Columbia International Affairs Online: Working Papers

CIAO DATE: 05/2011

Popular Protests in North Africa and the Middle East (IV): Tunisia's Way

April 2011

International Crisis Group

Abstract

Tunisia is where it all began. It also is, by virtually every measure, where the promise of a successful democratic transition is greatest. The reasons are many, but the most significant lies in the country’s history of political activism and social mobilisation involving a wide array of forces that decades of regime repression never fully stifled. This tradition served the nation well during the uprising, as workers, the unemployed, lawyers and members of the middle class coalesced in a broad movement.

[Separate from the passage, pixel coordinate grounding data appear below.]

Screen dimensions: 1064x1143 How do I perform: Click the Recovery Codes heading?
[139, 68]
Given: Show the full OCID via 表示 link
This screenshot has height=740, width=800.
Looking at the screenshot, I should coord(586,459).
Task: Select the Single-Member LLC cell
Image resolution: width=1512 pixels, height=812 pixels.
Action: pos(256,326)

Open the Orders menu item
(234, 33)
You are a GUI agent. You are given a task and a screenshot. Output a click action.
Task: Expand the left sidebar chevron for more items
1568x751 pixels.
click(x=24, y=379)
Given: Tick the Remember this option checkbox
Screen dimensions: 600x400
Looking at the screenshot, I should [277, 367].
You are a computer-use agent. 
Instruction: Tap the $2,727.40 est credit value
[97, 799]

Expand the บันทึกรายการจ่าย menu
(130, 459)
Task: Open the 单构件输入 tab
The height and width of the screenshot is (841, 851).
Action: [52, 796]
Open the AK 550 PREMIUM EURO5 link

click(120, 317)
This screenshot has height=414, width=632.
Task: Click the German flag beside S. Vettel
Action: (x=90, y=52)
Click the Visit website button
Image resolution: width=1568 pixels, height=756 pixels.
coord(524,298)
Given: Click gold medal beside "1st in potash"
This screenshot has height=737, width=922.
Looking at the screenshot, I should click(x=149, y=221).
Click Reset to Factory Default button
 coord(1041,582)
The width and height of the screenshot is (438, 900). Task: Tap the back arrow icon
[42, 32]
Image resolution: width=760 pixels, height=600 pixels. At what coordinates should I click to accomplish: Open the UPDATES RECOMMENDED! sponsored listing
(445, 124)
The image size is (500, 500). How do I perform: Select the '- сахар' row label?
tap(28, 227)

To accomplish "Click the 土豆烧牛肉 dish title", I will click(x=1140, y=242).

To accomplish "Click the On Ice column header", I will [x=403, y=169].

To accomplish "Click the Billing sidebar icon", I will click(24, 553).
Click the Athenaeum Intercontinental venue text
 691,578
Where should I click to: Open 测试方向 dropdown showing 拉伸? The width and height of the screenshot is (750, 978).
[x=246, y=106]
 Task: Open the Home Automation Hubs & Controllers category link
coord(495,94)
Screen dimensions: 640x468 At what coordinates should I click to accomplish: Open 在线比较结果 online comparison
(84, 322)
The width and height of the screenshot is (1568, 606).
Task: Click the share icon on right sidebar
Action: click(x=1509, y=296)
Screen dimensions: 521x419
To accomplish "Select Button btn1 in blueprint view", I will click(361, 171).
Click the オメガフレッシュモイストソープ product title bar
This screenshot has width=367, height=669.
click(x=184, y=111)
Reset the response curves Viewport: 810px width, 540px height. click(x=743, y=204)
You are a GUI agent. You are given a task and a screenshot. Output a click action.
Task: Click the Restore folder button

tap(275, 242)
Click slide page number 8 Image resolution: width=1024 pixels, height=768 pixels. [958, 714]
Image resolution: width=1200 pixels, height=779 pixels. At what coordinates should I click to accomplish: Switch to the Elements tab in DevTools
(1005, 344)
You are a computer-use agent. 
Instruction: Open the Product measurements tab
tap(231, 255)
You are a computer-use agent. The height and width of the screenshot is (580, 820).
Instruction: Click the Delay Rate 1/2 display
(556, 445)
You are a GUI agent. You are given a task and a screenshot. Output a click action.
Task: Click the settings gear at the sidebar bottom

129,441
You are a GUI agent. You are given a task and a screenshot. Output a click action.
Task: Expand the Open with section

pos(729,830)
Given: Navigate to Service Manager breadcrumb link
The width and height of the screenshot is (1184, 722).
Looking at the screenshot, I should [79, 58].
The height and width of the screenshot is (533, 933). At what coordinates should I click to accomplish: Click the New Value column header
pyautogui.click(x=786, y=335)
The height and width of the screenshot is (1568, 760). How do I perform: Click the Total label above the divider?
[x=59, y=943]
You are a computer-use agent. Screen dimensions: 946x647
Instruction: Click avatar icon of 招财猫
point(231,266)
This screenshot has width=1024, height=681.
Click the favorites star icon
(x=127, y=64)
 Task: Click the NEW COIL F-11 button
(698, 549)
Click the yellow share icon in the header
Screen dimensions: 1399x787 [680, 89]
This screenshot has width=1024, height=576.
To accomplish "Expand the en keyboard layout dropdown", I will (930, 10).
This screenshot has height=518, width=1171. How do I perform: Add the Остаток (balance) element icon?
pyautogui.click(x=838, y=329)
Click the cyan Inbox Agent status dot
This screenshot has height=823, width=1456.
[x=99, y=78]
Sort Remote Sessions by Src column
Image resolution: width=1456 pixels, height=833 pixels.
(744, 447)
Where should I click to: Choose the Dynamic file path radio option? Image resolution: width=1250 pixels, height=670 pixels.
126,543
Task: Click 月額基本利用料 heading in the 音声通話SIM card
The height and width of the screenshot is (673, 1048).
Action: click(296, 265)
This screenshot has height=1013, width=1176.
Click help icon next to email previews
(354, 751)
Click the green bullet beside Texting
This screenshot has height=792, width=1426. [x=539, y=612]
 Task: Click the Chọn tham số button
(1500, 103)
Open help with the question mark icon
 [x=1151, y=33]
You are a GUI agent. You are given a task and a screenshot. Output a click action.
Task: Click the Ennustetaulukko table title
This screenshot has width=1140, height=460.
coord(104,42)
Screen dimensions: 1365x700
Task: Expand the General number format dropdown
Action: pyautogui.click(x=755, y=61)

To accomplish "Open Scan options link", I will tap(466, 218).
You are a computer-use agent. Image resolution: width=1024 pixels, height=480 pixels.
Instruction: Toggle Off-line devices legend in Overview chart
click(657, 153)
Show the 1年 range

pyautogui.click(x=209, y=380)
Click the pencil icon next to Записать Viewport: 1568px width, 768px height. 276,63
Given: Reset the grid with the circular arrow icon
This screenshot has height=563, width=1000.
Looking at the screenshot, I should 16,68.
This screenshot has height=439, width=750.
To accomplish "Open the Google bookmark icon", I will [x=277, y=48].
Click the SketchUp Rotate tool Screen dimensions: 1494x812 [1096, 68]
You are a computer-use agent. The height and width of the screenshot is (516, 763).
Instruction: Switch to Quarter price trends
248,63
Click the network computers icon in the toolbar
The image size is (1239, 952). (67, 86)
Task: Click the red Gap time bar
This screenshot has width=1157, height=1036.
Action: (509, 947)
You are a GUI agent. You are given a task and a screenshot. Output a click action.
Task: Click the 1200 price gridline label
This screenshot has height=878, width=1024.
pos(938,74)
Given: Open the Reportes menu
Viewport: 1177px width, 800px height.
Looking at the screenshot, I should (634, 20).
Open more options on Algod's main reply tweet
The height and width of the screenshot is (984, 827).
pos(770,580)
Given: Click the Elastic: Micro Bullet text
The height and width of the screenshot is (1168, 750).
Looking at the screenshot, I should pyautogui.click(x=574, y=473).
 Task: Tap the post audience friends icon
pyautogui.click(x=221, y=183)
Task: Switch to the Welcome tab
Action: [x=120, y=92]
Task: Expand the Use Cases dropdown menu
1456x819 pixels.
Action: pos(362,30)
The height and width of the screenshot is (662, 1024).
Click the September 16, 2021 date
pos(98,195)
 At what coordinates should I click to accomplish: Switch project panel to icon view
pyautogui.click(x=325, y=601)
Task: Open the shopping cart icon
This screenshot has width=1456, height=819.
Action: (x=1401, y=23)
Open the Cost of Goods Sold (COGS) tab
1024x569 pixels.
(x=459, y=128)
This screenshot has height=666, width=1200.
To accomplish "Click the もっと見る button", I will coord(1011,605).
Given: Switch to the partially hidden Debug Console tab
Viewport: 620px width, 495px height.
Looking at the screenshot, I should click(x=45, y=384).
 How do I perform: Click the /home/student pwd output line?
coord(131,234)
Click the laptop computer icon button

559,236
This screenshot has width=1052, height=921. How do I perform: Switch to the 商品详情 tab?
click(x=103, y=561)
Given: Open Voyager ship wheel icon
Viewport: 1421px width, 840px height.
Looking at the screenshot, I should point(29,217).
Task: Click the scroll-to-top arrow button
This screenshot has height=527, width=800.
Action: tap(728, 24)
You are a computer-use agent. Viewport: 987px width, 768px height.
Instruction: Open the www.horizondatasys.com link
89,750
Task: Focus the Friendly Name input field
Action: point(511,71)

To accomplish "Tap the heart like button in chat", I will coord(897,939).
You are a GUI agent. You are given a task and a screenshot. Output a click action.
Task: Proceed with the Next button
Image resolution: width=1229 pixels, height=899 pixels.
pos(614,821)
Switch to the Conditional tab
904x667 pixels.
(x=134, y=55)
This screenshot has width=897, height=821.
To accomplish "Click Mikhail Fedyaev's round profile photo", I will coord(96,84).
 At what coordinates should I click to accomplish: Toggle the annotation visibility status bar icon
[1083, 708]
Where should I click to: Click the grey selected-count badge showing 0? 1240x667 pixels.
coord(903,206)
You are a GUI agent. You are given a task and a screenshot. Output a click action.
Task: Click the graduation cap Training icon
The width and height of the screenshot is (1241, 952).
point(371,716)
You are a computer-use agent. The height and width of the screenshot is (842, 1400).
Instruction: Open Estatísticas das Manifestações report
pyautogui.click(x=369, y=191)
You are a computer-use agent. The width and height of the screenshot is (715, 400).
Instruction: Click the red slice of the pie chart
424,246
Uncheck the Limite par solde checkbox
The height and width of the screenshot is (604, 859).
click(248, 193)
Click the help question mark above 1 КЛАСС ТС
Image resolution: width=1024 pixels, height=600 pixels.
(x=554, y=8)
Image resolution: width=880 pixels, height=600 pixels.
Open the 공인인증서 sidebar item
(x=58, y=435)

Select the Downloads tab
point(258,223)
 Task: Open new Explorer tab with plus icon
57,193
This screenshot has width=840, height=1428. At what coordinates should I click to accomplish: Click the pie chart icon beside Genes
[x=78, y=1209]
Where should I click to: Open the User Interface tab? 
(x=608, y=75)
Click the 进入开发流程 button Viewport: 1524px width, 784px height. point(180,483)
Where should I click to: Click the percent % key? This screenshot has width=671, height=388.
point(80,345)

It will have to serve the nation well today as it confronts critical challenges: balancing the urge for radical political change against the need for stability; finding a way to integrate Islamism into the new landscape; and tackling the deep socio-economic problems that sparked the political revolution but which the political revolution in itself cannot address. In hindsight, Tunisia possessed all required ingredients for an uprising. Talk of an economic miracle notwithstanding, vast expanses of the country had been systematically neglected by the regime. The unemployment rate was rising sharply, notably among the young and well-educated. The distress triggered by such social, generational and geographic disparities was epitomised by the self-immolation, on 17 December 2010, of a young, unemployed, university graduate from a small town. His suicide quickly came to embody far wider grievances. In the wake of his death, young demonstrators took to the streets in the south and centre of the country, demanding jobs, social opportunities and better educational and health services.